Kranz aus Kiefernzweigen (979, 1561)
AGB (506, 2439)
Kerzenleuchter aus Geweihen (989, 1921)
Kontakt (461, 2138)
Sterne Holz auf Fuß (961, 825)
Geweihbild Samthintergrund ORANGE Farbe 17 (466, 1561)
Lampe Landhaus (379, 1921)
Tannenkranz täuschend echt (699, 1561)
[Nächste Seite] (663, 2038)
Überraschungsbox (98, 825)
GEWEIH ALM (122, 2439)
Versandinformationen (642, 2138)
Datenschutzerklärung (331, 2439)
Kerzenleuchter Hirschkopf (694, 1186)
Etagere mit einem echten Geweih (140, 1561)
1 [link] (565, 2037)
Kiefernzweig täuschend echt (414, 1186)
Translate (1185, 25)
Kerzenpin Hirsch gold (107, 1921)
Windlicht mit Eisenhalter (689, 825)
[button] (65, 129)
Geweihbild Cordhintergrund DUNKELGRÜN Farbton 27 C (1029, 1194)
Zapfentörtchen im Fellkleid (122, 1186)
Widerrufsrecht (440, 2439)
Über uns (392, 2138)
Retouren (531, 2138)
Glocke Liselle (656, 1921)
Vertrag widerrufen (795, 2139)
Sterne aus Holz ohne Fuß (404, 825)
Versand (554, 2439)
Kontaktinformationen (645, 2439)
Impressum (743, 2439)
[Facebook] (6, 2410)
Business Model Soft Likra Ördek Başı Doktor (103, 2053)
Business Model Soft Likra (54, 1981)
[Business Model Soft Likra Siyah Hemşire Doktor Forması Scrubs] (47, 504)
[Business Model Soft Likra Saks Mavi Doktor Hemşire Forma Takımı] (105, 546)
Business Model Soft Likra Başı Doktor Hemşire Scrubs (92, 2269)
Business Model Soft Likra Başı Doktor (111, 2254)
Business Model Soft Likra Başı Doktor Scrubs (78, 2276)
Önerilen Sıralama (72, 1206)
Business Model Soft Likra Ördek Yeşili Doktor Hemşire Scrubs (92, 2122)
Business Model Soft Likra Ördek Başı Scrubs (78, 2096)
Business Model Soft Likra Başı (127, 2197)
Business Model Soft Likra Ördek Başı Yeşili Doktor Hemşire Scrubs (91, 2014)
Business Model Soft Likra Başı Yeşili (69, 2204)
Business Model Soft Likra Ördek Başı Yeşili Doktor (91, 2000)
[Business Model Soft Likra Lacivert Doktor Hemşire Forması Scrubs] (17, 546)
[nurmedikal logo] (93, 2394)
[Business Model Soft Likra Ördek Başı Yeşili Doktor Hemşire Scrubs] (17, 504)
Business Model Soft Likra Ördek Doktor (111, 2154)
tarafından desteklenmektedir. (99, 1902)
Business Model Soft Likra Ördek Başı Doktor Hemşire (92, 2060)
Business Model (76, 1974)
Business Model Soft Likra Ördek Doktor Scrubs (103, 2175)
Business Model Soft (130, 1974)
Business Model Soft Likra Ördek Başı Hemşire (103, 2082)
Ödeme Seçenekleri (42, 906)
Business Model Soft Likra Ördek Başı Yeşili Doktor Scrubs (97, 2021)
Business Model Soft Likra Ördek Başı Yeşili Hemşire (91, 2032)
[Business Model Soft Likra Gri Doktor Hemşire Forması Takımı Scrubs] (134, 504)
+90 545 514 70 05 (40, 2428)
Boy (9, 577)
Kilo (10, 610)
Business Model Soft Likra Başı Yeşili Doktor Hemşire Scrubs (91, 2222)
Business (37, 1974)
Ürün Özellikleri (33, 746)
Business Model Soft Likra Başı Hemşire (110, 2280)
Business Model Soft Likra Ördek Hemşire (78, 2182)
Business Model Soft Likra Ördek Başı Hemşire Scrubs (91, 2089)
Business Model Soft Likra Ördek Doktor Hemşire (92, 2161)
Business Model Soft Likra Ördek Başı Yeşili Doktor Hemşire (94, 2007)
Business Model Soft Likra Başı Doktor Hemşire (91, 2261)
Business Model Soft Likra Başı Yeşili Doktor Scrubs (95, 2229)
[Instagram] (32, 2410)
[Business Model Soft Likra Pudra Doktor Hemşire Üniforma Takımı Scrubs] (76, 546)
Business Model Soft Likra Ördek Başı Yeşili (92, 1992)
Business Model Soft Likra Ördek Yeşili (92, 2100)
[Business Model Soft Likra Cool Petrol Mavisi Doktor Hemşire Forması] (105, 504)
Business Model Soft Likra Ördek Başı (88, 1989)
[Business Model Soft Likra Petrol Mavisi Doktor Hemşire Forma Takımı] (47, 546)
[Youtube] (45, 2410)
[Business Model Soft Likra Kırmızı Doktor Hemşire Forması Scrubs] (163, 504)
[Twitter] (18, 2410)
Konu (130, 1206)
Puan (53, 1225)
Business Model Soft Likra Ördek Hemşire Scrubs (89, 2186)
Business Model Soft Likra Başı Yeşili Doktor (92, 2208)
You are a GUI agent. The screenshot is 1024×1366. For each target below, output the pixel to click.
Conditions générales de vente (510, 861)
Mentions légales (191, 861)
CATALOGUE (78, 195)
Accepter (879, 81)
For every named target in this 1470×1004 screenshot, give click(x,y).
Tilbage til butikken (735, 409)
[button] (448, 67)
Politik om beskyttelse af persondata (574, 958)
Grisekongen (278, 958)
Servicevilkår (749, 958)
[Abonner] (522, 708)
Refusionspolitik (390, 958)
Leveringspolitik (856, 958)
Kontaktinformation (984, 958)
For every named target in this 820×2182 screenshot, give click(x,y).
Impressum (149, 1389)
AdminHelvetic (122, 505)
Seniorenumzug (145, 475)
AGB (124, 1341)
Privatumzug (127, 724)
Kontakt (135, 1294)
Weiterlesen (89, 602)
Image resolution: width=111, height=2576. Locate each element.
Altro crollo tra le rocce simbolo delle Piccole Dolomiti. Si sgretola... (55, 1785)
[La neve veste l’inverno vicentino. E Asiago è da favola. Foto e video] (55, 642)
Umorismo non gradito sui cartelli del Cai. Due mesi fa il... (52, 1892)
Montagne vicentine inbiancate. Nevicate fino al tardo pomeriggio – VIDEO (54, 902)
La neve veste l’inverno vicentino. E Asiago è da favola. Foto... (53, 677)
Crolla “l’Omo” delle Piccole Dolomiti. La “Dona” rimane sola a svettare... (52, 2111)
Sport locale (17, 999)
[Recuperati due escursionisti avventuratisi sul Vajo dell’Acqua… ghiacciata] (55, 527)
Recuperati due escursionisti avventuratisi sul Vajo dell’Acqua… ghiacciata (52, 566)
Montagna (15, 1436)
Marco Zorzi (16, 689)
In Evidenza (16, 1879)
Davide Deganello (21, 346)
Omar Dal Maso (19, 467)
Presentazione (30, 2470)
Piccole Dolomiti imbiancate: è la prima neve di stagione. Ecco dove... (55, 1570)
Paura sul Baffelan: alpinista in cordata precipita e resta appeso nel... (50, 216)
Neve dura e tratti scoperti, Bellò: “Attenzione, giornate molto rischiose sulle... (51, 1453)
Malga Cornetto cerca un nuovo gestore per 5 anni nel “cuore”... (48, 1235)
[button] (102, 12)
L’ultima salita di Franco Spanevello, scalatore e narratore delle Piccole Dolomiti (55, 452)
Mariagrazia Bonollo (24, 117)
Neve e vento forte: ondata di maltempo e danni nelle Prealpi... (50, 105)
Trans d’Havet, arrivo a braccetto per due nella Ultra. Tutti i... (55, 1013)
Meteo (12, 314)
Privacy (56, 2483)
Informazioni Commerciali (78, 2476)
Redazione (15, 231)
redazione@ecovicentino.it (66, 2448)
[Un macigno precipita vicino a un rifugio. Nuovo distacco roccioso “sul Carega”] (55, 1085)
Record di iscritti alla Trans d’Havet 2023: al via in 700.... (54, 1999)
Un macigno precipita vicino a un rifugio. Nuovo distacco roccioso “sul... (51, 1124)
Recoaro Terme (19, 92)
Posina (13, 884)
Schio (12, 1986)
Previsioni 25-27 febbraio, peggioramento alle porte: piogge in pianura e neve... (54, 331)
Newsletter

PROBLEM REQUIREMENTS:
Could you write out, exactly as they stand, only the lines above that begin at the line with "Sterne Holz auf Fuß (961, 825)" and stop after the line with "Business Model Soft Likra Ördek Başı Hemşire (103, 2082)"?

RESPONSE:
Sterne Holz auf Fuß (961, 825)
Geweihbild Samthintergrund ORANGE Farbe 17 (466, 1561)
Lampe Landhaus (379, 1921)
Tannenkranz täuschend echt (699, 1561)
[Nächste Seite] (663, 2038)
Überraschungsbox (98, 825)
GEWEIH ALM (122, 2439)
Versandinformationen (642, 2138)
Datenschutzerklärung (331, 2439)
Kerzenleuchter Hirschkopf (694, 1186)
Etagere mit einem echten Geweih (140, 1561)
1 [link] (565, 2037)
Kiefernzweig täuschend echt (414, 1186)
Translate (1185, 25)
Kerzenpin Hirsch gold (107, 1921)
Windlicht mit Eisenhalter (689, 825)
[button] (65, 129)
Geweihbild Cordhintergrund DUNKELGRÜN Farbton 27 C (1029, 1194)
Zapfentörtchen im Fellkleid (122, 1186)
Widerrufsrecht (440, 2439)
Über uns (392, 2138)
Retouren (531, 2138)
Glocke Liselle (656, 1921)
Vertrag widerrufen (795, 2139)
Sterne aus Holz ohne Fuß (404, 825)
Versand (554, 2439)
Kontaktinformationen (645, 2439)
Impressum (743, 2439)
[Facebook] (6, 2410)
Business Model Soft Likra Ördek Başı Doktor (103, 2053)
Business Model Soft Likra (54, 1981)
[Business Model Soft Likra Siyah Hemşire Doktor Forması Scrubs] (47, 504)
[Business Model Soft Likra Saks Mavi Doktor Hemşire Forma Takımı] (105, 546)
Business Model Soft Likra Başı Doktor Hemşire Scrubs (92, 2269)
Business Model Soft Likra Başı Doktor (111, 2254)
Business Model Soft Likra Başı Doktor Scrubs (78, 2276)
Önerilen Sıralama (72, 1206)
Business Model Soft Likra Ördek Yeşili Doktor Hemşire Scrubs (92, 2122)
Business Model Soft Likra Ördek Başı Scrubs (78, 2096)
Business Model Soft Likra Başı (127, 2197)
Business Model Soft Likra Ördek Başı Yeşili Doktor Hemşire Scrubs (91, 2014)
Business Model Soft Likra Başı Yeşili (69, 2204)
Business Model Soft Likra Ördek Başı Yeşili Doktor (91, 2000)
[Business Model Soft Likra Lacivert Doktor Hemşire Forması Scrubs] (17, 546)
[nurmedikal logo] (93, 2394)
[Business Model Soft Likra Ördek Başı Yeşili Doktor Hemşire Scrubs] (17, 504)
Business Model Soft Likra Ördek Doktor (111, 2154)
tarafından desteklenmektedir. (99, 1902)
Business Model Soft Likra Ördek Başı Doktor Hemşire (92, 2060)
Business Model (76, 1974)
Business Model Soft Likra Ördek Doktor Scrubs (103, 2175)
Business Model Soft (130, 1974)
Business Model Soft Likra Ördek Başı Hemşire (103, 2082)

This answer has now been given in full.